_PROVIDED MATERIAL_
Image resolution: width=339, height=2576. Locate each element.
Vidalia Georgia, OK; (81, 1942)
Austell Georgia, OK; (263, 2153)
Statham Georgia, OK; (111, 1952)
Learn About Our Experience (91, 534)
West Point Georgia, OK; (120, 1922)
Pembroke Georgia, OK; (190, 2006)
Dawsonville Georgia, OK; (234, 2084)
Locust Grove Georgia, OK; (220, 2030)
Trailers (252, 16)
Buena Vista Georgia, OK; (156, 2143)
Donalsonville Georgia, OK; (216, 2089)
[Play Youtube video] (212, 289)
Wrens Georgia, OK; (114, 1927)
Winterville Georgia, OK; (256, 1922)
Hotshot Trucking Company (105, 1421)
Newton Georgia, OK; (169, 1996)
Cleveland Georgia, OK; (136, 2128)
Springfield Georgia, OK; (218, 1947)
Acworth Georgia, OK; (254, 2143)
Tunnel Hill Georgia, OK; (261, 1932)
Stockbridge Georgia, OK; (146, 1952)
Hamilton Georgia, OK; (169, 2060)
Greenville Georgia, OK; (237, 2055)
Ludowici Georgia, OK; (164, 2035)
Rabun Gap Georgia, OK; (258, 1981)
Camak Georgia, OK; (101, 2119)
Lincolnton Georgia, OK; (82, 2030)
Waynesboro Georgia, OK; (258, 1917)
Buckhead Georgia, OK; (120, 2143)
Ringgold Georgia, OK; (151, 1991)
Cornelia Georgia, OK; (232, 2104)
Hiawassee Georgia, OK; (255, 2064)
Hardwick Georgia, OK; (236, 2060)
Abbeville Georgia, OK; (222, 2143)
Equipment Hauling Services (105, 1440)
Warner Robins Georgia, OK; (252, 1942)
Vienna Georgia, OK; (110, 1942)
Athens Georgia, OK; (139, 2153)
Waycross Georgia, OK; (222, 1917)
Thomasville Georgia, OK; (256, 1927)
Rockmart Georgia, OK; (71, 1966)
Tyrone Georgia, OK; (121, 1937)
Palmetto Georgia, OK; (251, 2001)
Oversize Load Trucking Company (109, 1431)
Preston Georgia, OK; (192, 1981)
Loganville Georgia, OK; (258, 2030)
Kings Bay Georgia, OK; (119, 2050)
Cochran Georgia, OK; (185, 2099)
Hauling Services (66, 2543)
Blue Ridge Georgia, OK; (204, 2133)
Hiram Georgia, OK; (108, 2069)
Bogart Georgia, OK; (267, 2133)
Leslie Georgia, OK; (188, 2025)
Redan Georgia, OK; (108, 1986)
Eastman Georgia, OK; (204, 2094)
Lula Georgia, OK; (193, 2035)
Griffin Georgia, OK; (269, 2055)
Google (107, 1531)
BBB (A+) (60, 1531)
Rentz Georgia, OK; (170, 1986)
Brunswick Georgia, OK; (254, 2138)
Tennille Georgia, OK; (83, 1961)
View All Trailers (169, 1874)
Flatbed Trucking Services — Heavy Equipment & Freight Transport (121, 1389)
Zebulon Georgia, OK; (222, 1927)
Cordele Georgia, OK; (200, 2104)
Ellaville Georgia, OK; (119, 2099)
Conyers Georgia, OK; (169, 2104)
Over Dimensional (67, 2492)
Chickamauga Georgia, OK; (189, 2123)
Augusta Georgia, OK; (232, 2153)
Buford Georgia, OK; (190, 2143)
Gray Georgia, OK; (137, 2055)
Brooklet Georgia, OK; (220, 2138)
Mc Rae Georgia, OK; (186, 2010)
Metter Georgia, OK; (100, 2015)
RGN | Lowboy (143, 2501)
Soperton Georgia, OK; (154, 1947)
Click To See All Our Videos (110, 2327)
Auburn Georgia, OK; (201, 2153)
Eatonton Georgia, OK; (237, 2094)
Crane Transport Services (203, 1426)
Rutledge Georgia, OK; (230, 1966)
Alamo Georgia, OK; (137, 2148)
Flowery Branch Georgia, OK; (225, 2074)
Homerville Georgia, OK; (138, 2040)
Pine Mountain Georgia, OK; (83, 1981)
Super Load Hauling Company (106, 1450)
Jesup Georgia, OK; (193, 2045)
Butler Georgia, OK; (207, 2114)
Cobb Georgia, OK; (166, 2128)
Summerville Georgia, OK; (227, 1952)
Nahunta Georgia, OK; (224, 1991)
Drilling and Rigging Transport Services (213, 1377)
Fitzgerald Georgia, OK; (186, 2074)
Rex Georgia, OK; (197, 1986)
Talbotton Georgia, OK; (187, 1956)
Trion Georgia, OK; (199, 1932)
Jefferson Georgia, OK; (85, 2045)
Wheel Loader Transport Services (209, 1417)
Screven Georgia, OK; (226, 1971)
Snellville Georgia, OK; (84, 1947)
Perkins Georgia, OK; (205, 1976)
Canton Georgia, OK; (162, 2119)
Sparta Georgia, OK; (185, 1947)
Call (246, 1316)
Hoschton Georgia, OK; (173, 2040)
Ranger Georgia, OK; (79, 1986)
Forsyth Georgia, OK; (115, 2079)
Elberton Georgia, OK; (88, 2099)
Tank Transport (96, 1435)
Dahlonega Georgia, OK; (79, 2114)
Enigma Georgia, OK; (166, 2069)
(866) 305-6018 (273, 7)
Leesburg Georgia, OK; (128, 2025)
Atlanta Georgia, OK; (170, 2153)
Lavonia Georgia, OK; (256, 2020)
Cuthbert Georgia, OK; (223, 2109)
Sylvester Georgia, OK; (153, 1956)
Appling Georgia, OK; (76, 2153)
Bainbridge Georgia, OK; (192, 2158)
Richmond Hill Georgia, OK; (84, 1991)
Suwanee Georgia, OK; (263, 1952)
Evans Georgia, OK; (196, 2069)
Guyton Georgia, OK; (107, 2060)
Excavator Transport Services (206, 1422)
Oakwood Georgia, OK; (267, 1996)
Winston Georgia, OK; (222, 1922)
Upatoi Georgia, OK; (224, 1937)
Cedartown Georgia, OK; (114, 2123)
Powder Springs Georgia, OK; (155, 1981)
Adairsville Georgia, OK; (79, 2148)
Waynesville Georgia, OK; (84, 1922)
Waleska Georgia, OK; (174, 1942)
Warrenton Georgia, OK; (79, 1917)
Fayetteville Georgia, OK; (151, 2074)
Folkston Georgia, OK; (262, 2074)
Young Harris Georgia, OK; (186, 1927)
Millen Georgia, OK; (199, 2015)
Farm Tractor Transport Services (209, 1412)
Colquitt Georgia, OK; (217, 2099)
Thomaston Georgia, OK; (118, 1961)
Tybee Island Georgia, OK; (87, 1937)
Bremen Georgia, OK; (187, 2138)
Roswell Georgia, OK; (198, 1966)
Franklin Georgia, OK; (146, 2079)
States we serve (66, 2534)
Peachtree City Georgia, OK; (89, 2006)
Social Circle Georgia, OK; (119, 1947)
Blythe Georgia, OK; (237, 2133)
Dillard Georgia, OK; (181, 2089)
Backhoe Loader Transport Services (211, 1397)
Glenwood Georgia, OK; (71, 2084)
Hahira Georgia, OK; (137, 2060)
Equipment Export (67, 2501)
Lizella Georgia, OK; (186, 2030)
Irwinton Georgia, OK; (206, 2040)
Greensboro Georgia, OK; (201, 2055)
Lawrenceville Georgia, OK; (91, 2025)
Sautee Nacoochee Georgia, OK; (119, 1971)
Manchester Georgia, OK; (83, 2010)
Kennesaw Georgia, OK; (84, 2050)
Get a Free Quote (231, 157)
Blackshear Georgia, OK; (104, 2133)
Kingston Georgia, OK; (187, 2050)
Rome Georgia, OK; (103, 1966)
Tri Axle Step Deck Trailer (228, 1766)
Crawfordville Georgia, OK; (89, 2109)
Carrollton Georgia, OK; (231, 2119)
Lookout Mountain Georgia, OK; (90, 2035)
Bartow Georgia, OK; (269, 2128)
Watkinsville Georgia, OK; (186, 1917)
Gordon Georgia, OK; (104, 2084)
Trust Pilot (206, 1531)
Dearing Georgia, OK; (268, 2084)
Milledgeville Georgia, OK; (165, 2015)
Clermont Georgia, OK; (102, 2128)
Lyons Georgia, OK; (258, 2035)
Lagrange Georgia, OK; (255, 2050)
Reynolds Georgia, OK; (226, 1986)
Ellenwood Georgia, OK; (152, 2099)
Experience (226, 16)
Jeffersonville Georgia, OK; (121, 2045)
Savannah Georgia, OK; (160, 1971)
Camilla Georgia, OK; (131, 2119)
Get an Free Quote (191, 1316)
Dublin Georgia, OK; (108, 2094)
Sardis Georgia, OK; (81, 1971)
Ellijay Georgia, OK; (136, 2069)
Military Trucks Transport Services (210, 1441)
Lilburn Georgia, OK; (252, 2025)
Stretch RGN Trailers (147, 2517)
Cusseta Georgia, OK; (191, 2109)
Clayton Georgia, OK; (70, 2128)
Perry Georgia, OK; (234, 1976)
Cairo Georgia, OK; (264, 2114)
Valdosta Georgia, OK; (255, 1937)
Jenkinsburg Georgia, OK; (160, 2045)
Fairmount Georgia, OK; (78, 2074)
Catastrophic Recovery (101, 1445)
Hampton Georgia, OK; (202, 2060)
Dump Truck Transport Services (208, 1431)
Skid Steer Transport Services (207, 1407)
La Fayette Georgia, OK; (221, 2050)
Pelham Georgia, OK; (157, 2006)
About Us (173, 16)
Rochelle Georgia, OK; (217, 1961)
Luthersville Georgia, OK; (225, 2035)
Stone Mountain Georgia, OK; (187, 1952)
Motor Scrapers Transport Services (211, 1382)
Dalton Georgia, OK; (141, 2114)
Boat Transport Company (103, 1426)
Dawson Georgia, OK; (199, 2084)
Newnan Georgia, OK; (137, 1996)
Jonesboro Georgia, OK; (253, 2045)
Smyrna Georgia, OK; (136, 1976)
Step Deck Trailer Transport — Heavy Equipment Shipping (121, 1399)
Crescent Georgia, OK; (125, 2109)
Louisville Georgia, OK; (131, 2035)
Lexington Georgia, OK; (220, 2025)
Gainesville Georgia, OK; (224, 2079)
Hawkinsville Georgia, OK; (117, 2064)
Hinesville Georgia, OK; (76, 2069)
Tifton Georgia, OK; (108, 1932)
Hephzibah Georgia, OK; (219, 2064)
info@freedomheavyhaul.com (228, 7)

_INSTRUCTIONS TO FOLLOW_
Only one part of the material above is to be transcribed, namely the lines starting with the line that has "Over Dimensional (67, 2492)" and going on through the line that has "Rutledge Georgia, OK; (230, 1966)", exactly as they stand.

_FINISHED EXERCISE_
Over Dimensional (67, 2492)
Chickamauga Georgia, OK; (189, 2123)
Augusta Georgia, OK; (232, 2153)
Buford Georgia, OK; (190, 2143)
Gray Georgia, OK; (137, 2055)
Brooklet Georgia, OK; (220, 2138)
Mc Rae Georgia, OK; (186, 2010)
Metter Georgia, OK; (100, 2015)
RGN | Lowboy (143, 2501)
Soperton Georgia, OK; (154, 1947)
Click To See All Our Videos (110, 2327)
Auburn Georgia, OK; (201, 2153)
Eatonton Georgia, OK; (237, 2094)
Crane Transport Services (203, 1426)
Rutledge Georgia, OK; (230, 1966)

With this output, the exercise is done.